### Problem statement:
Please reproduce every line of the records below verbatim, omitting the pictures.

— Begin The input —

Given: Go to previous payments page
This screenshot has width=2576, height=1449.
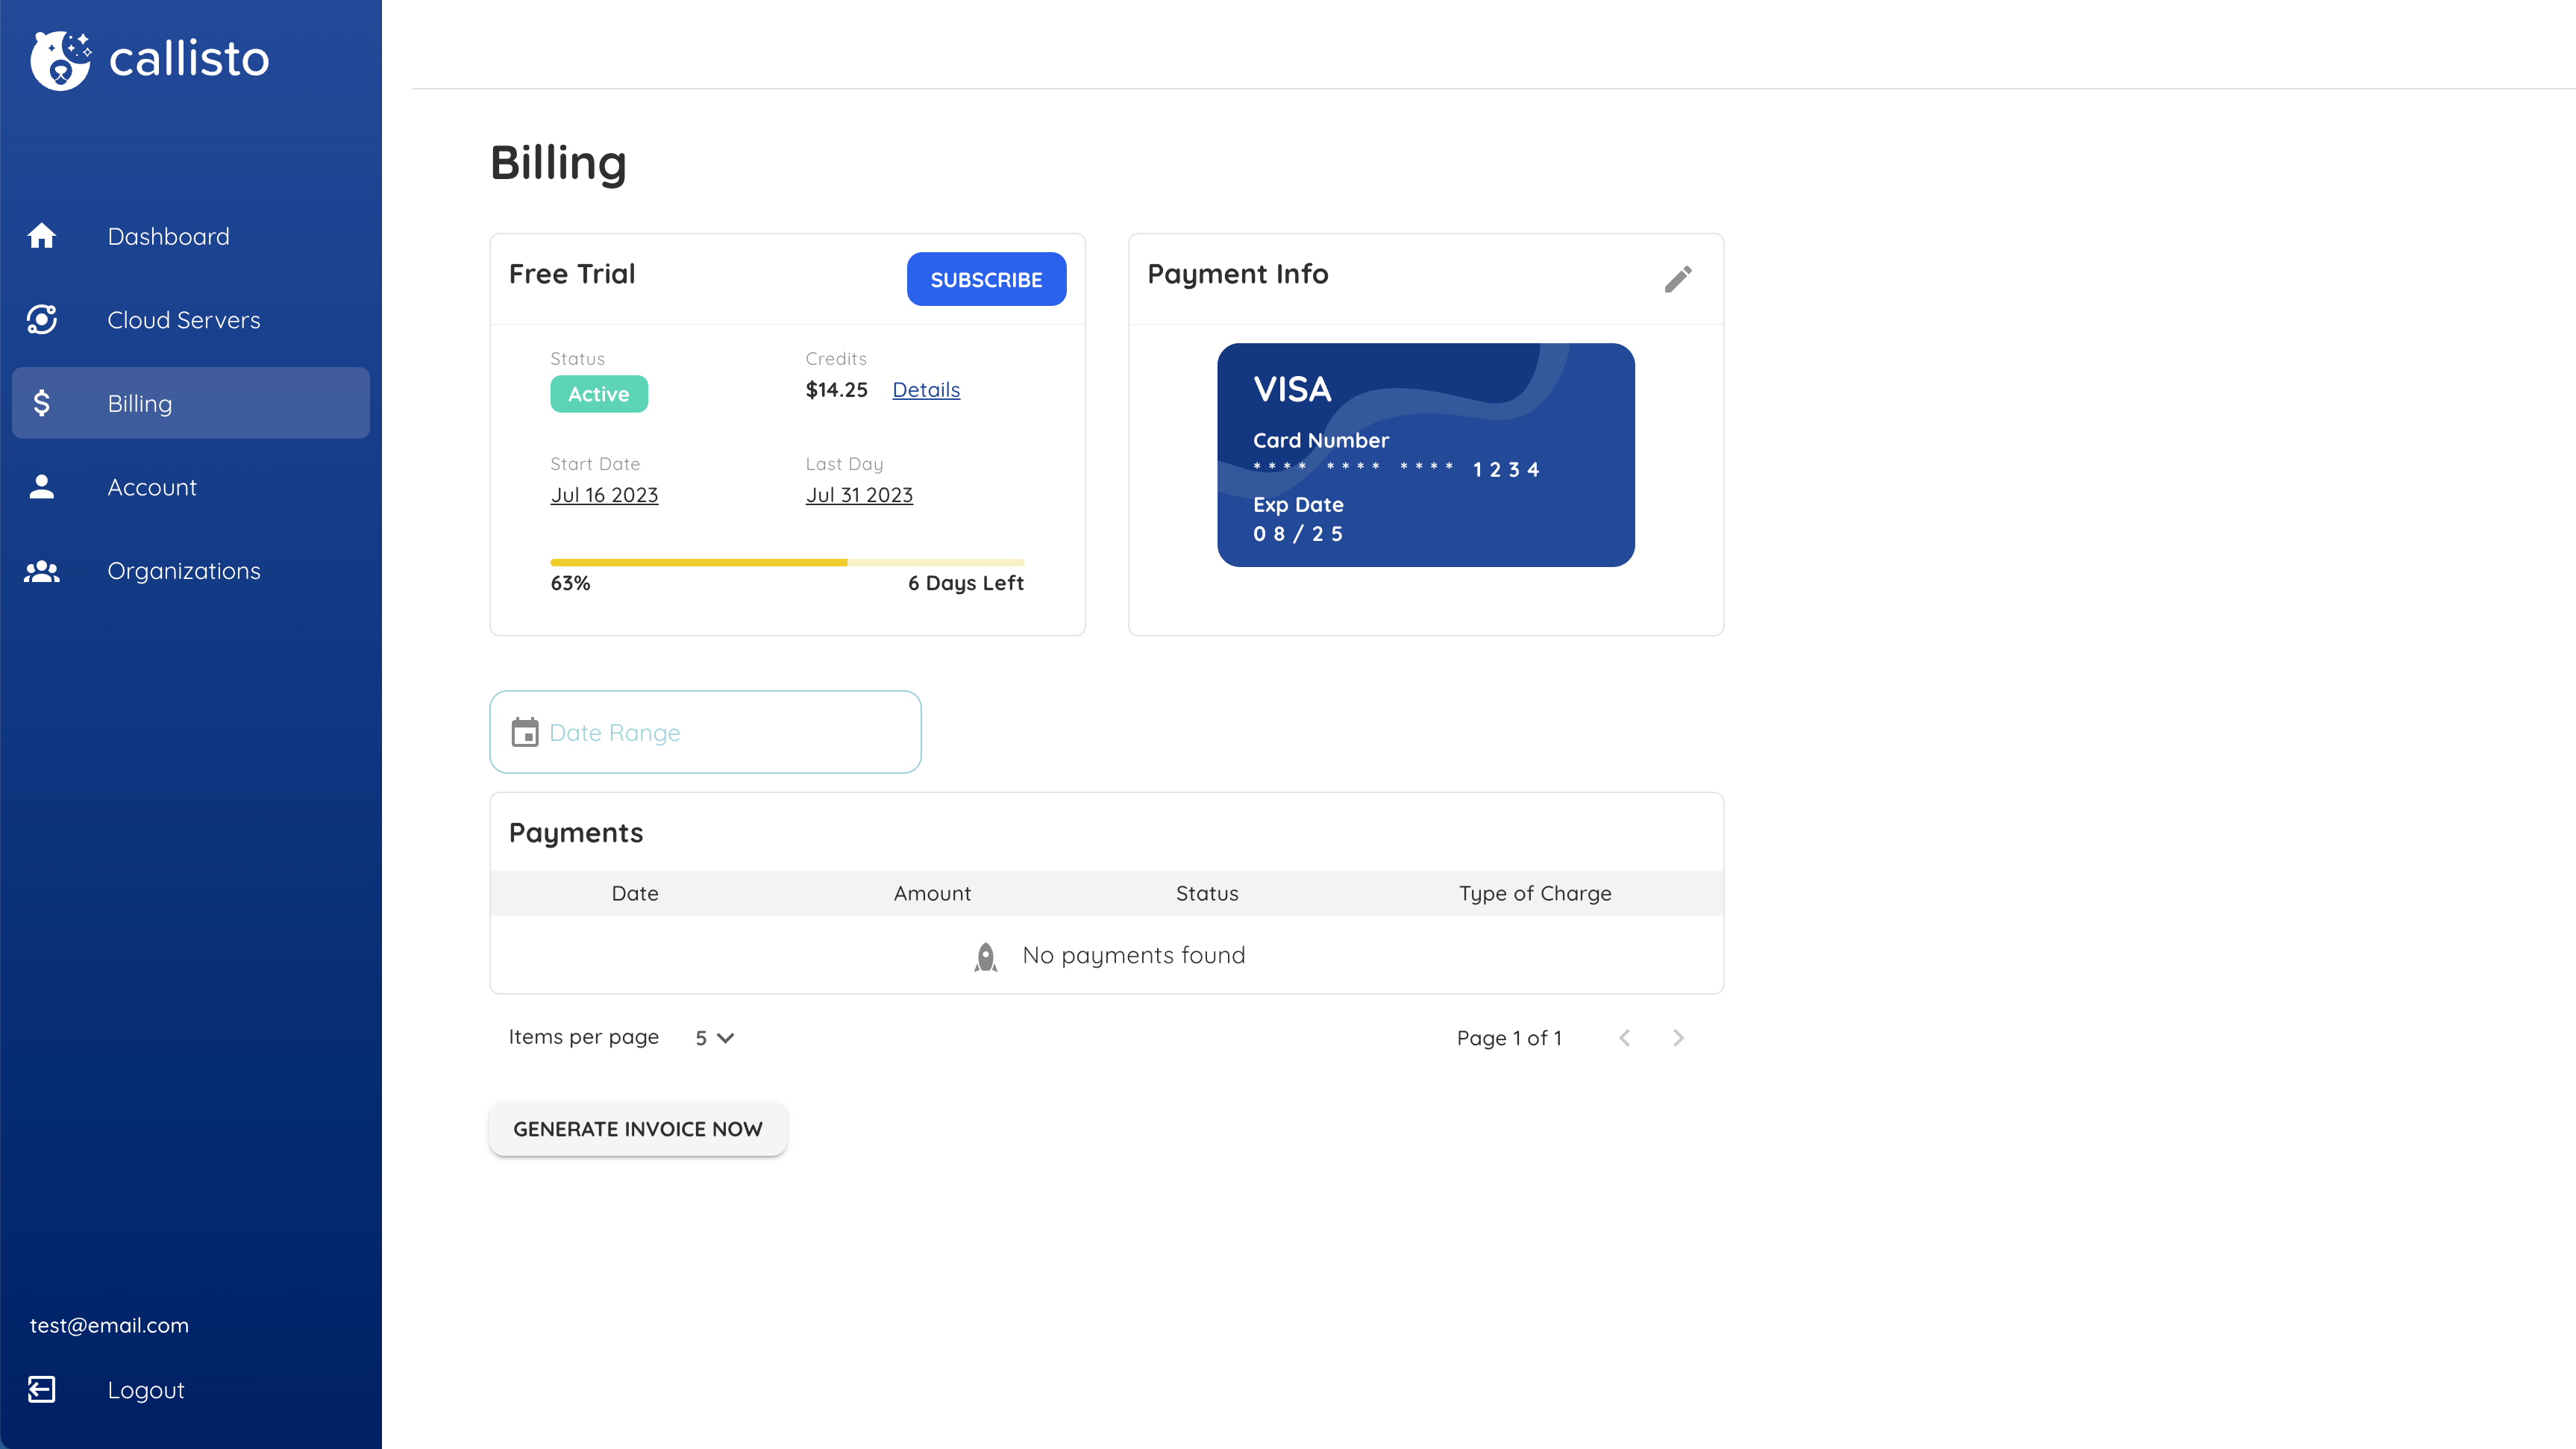Looking at the screenshot, I should pyautogui.click(x=1624, y=1038).
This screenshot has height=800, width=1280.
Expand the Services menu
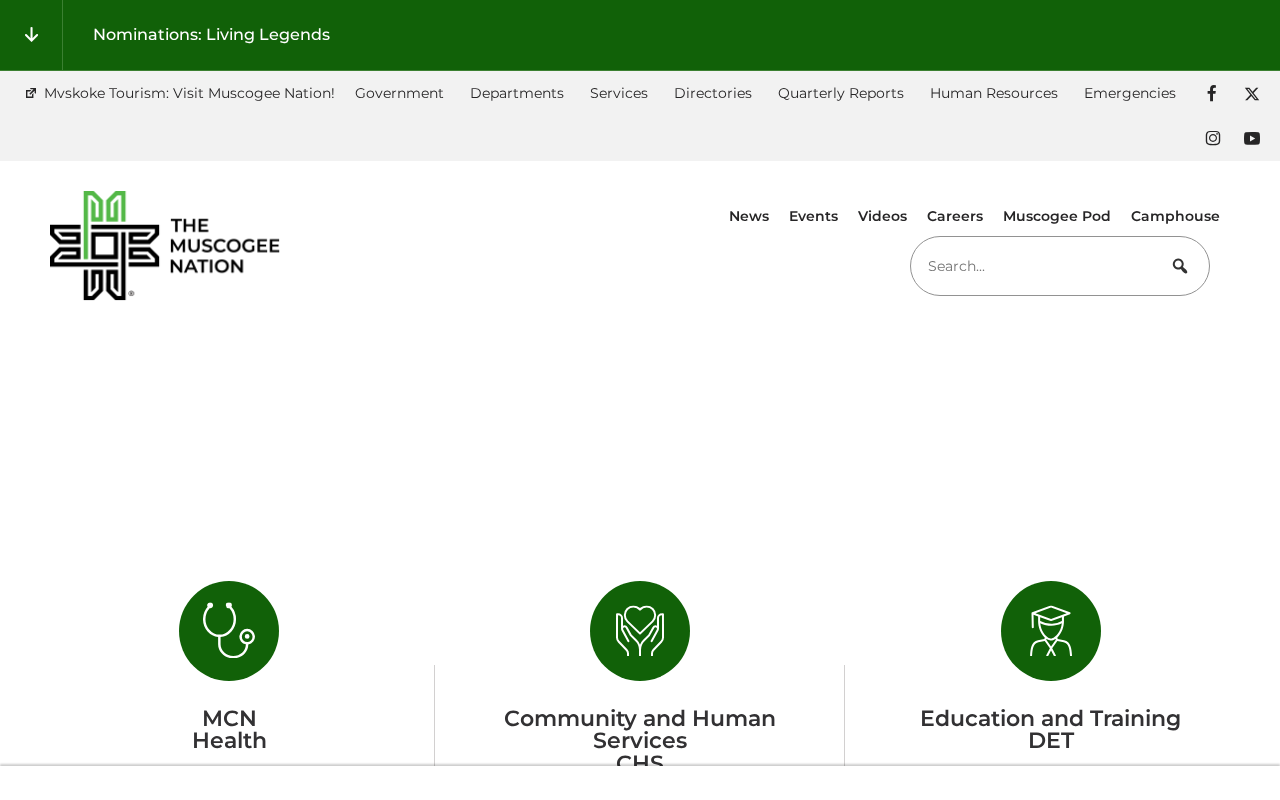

— End The input —

### Answer to this problem:
Given: Go to previous payments page
This screenshot has width=2576, height=1449.
Looking at the screenshot, I should pyautogui.click(x=1624, y=1038).
This screenshot has height=800, width=1280.
Expand the Services menu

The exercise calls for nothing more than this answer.